TASK TO COMPLETE
Retype, character for character, the line containing "1044x1148 pixels." along with each line after it through the end of the data, and only those.

RECORDS
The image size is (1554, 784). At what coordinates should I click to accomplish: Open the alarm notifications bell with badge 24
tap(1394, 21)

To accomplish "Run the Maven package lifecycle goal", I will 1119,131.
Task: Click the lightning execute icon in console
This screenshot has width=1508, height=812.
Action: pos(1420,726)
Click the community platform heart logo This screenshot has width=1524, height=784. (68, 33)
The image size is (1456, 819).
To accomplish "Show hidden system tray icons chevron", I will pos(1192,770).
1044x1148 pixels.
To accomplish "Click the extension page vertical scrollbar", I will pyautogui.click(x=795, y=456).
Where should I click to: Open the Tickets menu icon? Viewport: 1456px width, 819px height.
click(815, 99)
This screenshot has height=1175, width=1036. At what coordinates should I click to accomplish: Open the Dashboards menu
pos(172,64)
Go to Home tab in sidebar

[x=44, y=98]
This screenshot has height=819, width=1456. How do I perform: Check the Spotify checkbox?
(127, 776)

REPLY TO THE TASK
1044x1148 pixels.
To accomplish "Click the extension page vertical scrollbar", I will pyautogui.click(x=795, y=456).
Where should I click to: Open the Tickets menu icon? Viewport: 1456px width, 819px height.
click(815, 99)
This screenshot has height=1175, width=1036. At what coordinates should I click to accomplish: Open the Dashboards menu
pos(172,64)
Go to Home tab in sidebar

[x=44, y=98]
This screenshot has height=819, width=1456. How do I perform: Check the Spotify checkbox?
(127, 776)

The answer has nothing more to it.